EXERCISE MATERIALS:
= Beginning of Section =

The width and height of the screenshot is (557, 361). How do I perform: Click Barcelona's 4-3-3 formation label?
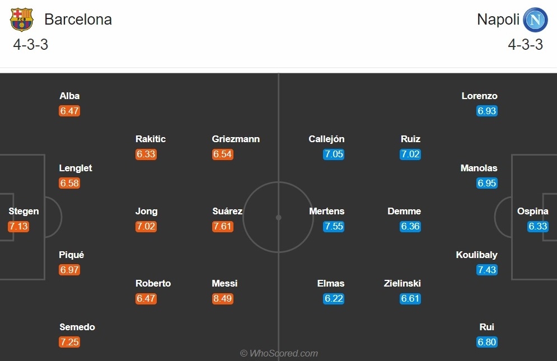tap(31, 45)
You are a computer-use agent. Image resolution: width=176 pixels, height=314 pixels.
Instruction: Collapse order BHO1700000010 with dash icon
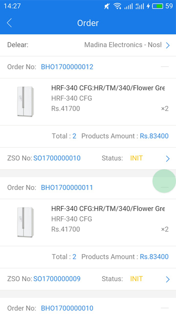click(164, 308)
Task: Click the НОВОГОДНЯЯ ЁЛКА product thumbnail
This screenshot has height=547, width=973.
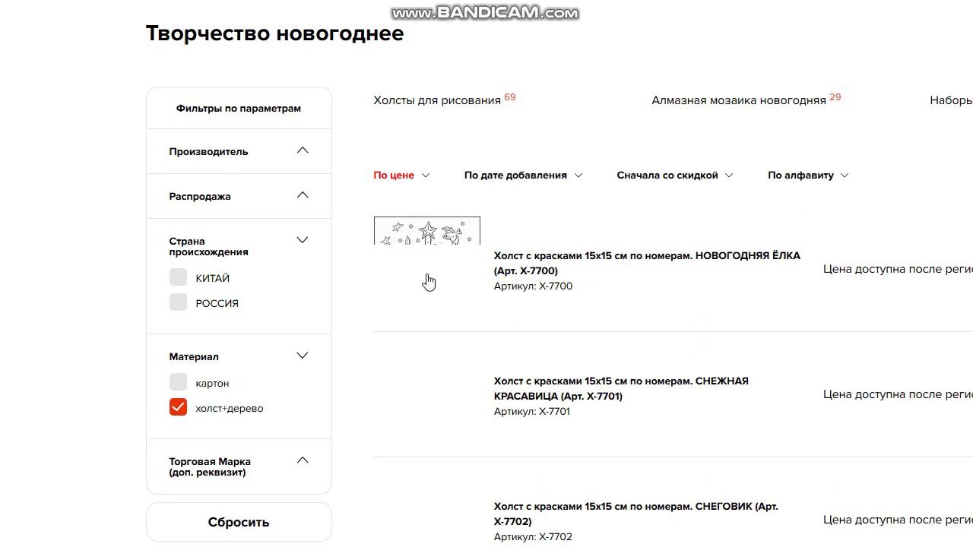Action: tap(426, 231)
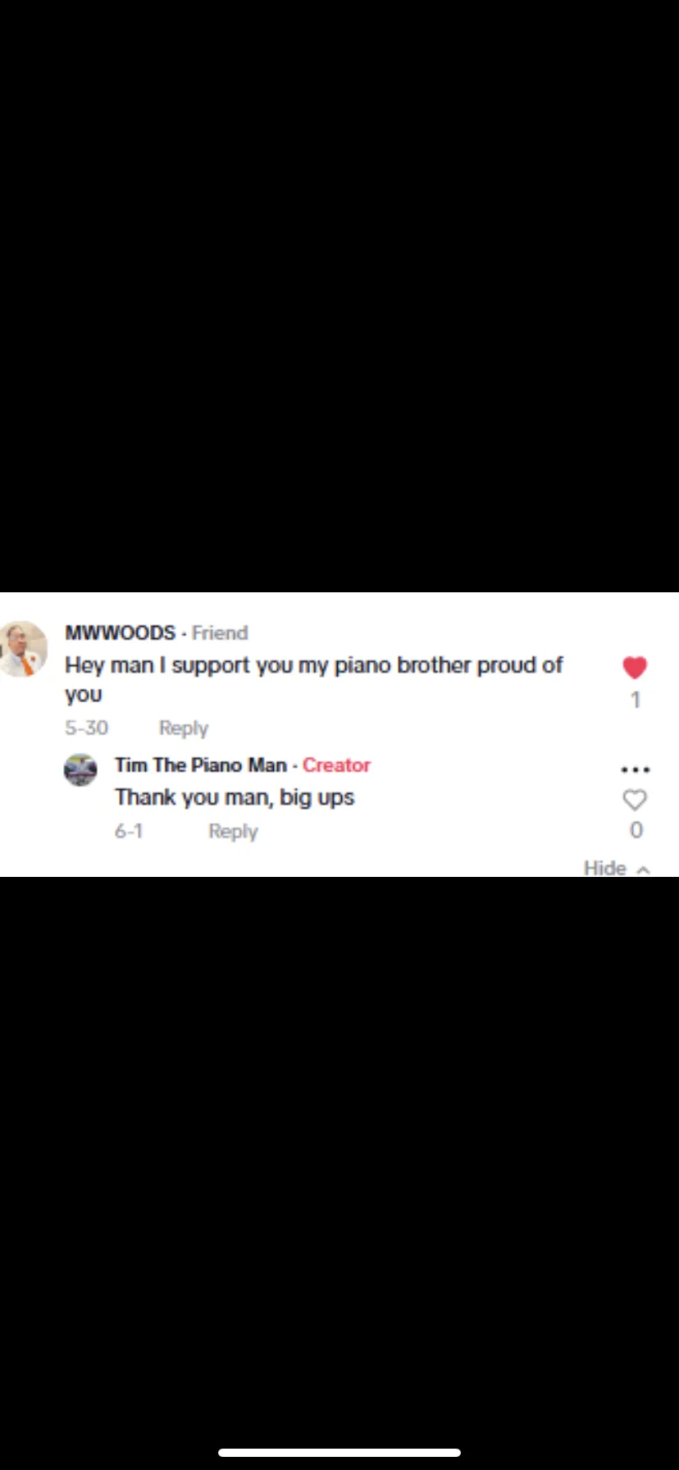The height and width of the screenshot is (1470, 679).
Task: Open MWWOODS username link
Action: [x=121, y=633]
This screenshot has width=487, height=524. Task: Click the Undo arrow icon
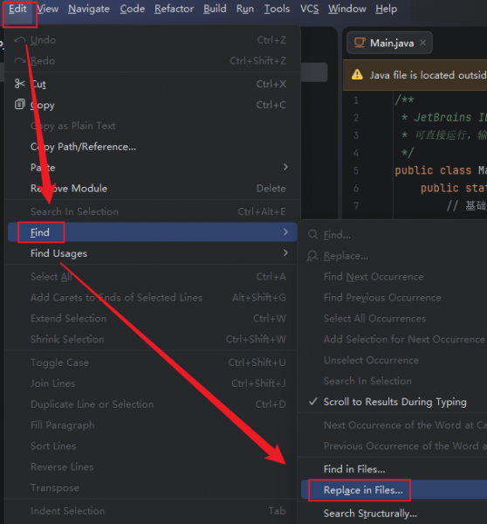click(x=20, y=40)
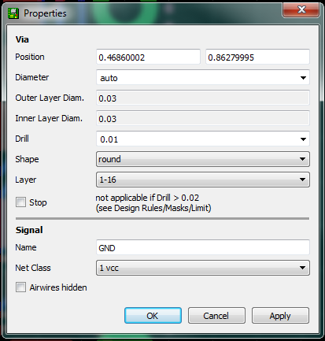Viewport: 325px width, 341px height.
Task: Click the Cancel button
Action: pos(216,316)
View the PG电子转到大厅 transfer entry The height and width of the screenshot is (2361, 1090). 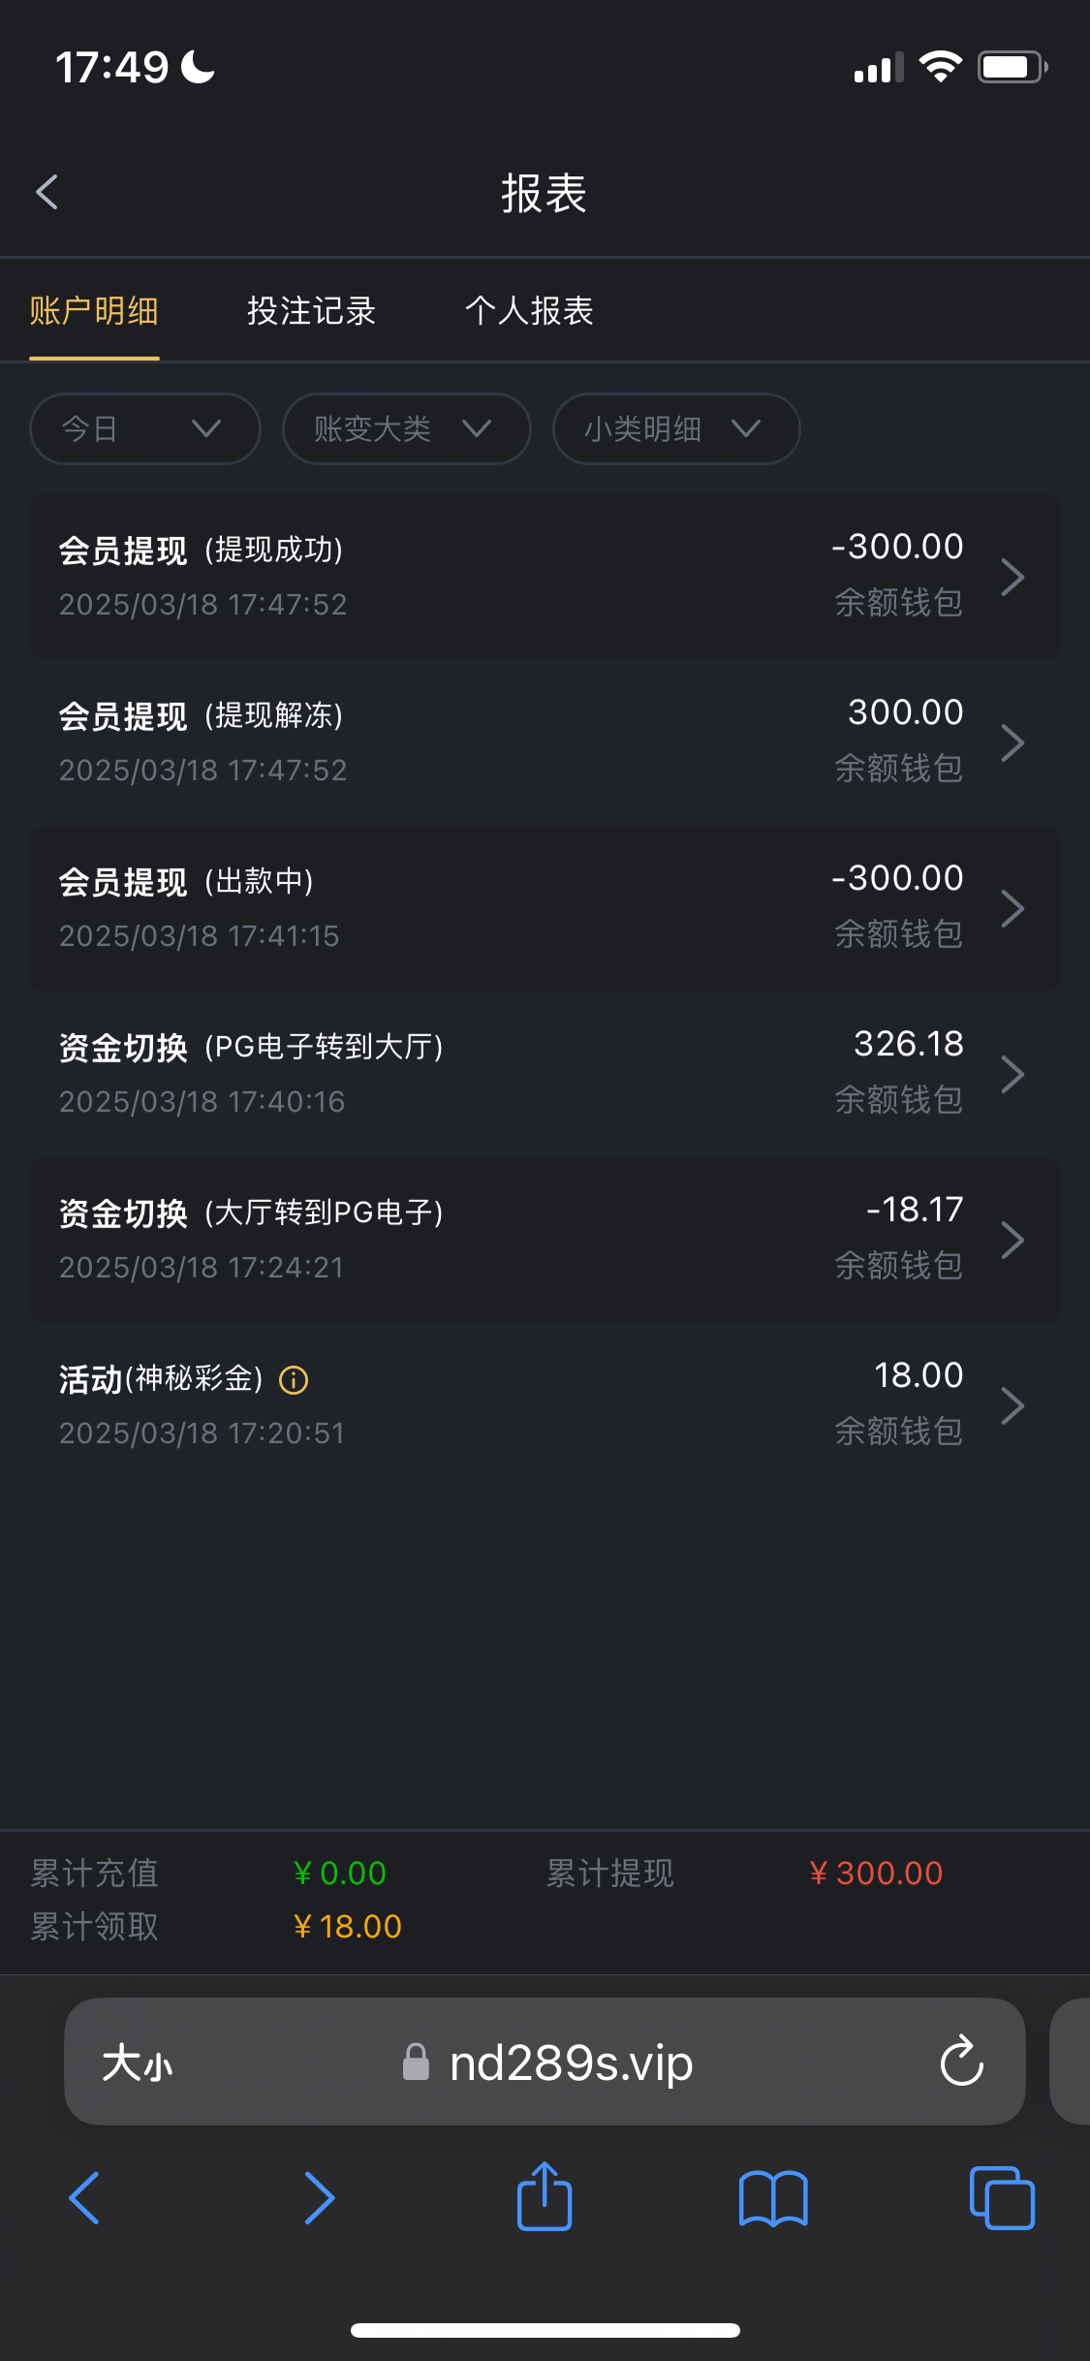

= End of Section =

An exact copy of all the records is required, with the pictures omitted.

The width and height of the screenshot is (557, 361). How do I perform: Click Barcelona's 4-3-3 formation label?
tap(31, 45)
You are a computer-use agent. Image resolution: width=176 pixels, height=314 pixels.
Instruction: Collapse order BHO1700000010 with dash icon
click(164, 308)
Task: Click the НОВОГОДНЯЯ ЁЛКА product thumbnail
This screenshot has height=547, width=973.
Action: tap(426, 231)
The height and width of the screenshot is (1470, 679).
Task: Open MWWOODS username link
Action: [x=121, y=633]
This screenshot has width=487, height=524. Task: Click the Undo arrow icon
click(x=20, y=40)
Viewport: 325px width, 341px height.
Task: Click the Cancel button
Action: pos(216,316)
View the PG电子转到大厅 transfer entry The height and width of the screenshot is (2361, 1090). 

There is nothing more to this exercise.